PAGE TEXT:
___

This article explores the degree of access to the key combating measures recommended by the World Health Organization with a specific focus on informal urban settlements. As a result, the dominance of crude power both by the state and policing mechanisms hindered the containment of the virus in grassroots communities.
On 13th March 2020, the Kenyan government documented the first case of the Corona Virus in Kenya. On 27th March, as a pandemic combating measure, the state imposed a dusk to dawn curfew, banned all inter-county travel and imposed COVID-19 prevention guidelines that soon became mandatory and punishable under the neo-colonial ‘Public Health Act’. Since then, the Kenyan population has seen an increase in state-sanctioned violence and authoritarian governance through violent policing and increased escalation by the National Police Service. All this was in favour of ‘pandemic policing’. However, to launch a war against a pandemic - that is invisible - means to target those who might be carrying it. In this case, the target was the poor and working-class communities primarily within urban-informal settlements.

___

ENTRIES SHOWN:
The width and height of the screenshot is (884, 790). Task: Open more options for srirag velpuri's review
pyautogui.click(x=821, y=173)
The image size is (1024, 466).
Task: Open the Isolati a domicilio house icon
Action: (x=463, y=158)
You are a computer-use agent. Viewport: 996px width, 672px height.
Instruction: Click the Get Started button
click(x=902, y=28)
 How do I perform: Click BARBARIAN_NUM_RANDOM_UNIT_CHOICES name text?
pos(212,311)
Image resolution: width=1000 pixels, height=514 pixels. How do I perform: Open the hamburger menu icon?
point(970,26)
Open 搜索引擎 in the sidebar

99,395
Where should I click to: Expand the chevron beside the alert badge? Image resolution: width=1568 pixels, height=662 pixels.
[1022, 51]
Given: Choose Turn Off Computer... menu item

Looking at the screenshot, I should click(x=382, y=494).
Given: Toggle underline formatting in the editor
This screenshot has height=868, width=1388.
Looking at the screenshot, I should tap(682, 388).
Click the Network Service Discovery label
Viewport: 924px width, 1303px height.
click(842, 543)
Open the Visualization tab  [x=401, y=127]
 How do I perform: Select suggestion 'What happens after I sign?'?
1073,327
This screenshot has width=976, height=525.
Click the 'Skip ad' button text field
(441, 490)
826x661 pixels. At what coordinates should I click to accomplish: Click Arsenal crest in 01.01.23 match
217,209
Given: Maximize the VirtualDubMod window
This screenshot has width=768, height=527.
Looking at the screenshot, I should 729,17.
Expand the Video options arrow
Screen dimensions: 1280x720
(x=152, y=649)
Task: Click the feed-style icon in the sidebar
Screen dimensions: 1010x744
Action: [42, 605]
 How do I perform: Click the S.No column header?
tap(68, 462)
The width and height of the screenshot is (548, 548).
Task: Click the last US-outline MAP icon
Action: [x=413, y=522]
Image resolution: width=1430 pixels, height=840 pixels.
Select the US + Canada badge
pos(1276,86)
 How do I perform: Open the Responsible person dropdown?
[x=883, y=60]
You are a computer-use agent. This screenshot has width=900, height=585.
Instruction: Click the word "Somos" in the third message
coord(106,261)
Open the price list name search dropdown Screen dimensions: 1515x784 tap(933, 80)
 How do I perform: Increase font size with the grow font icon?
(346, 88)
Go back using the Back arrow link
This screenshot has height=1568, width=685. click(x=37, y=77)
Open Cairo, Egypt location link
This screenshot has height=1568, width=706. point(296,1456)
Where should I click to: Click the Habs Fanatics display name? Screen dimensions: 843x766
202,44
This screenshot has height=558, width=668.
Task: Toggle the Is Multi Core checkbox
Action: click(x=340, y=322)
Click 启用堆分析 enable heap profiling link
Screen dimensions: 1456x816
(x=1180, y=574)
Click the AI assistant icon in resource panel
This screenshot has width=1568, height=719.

___

WORK TASK: In the text on COVID-19 policing in Kenya, rewrite the passage starting at "This article explores" and ending at "in grassroots communities.", changing "crude power" to "brute force".

YOUR RESPONSE:
This article explores the degree of access to the key combating measures recommended by the World Health Organization with a specific focus on informal urban settlements. As a result, the dominance of brute force both by the state and policing mechanisms hindered the containment of the virus in grassroots communities.